Sydney’s new Fish Market opened its doors to much fanfare yesterday, with queues spilling along Blackwattle Bay and demand far exceeding expectations for the city’s most culturally important harbourside development in 50 years.
According to the Sydney Morning Herald, enormous crowds snaked from the streets around the entrance from the moment trading began, with visitors told they would need to wait even if they held restaurant bookings, while others were advised to return later once the crush eased.
The frenzy marked the public’s first encounter with what is now the largest seafood market in the Southern Hemisphere — and the largest timber roof anywhere in the region. Defined by its sweeping, wave‑like canopy, the new market sits beside the old Glebe facility and is expected to draw more than six million visitors every year.
Its defining feature — extensively covered by Wood Central over the past two years — is its glulam roof, pre‑assembled on Glebe Island and transported to the site by barge. The floating, solar-powered canopy uses harbour breezes to naturally ventilate and self‑cool the building, forming the architectural identity of the new precinct.

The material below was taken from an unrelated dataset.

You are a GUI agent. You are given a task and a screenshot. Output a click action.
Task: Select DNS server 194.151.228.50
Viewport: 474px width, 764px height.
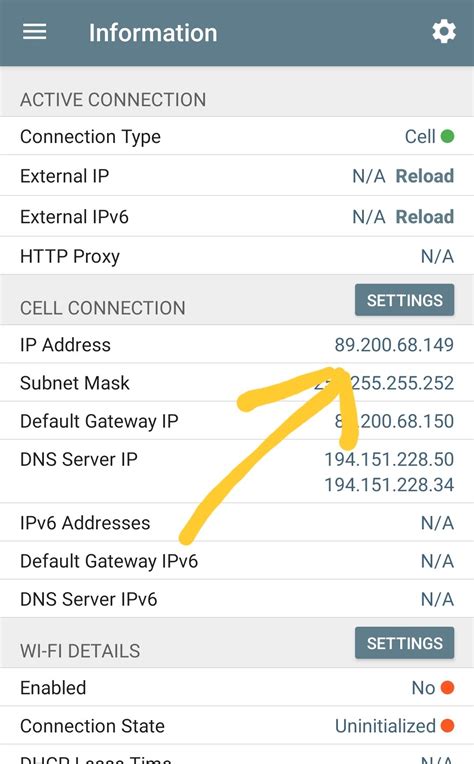[x=389, y=459]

Last year, Wood Central exclusively spoke to Gianlugui Traetta and Nicola Leonardelli, who travelled from Northern Italy to present the project at the World Conference on Timber Engineering in Brisbane, revealing that the $800m plus market was constructed using 1,800 cubic metres of timber, all manufactured, pre‑assembled and shipped in sections from Rubner Timber Engineering’s state‑of‑the‑art facility near the Dolomites.
“This is one of the most complicated parts of the project. We shipped 594 glulam parts in 160 packages inside the vessel’s hold — not in containers — with the longest piece measuring 32.7 metres,” Traetta said. “After eight weeks of transit, the timber arrived at Glebe, not Port Botany, where it was unloaded and taken across by barge to the site’s harbourside entry.”
Gianlugui Traetta – Sales Manager for Rubner Holzbau GmbH – who spoke to Wood Central’s Jason Ross from the sidelines at the World Conference on Timber Engineering in Brisbane.
Leonardelli, who leads Rubner Holzbau Sri’s structural engineering team, said pre‑assembly was critical to speed and quality. “This allowed us to manufacture the timber elements in our factory, in a controlled environment, which delivered much better quality on site.”
Sydney has now emerged as a global hotspot for timber engineering, with the Atlassian Central Tower — the world’s largest timber‑hybrid tower — rising rapidly above Sydney Central Station. Earlier this month, Wood Central revealed that the tower, dubbed “the timber building inside a much larger building,” had made major progress over the Christmas and New Year period, with crews installing cross‑laminated timber panels and glulam beams inside levels 33 and 35.
Slated to open later this year, the $1.8 billion, 39‑storey ‘plyscraper’ is less than 3km from the market and will eventually use more than 30,000 cubic metres of timber — supplied by European giants Stora Enso and Wiehag — across 21 storeys, with seven three‑level “timber habitats” sandwiched between steel‑and‑concrete mega‑floor plates above a seven‑storey concrete podium.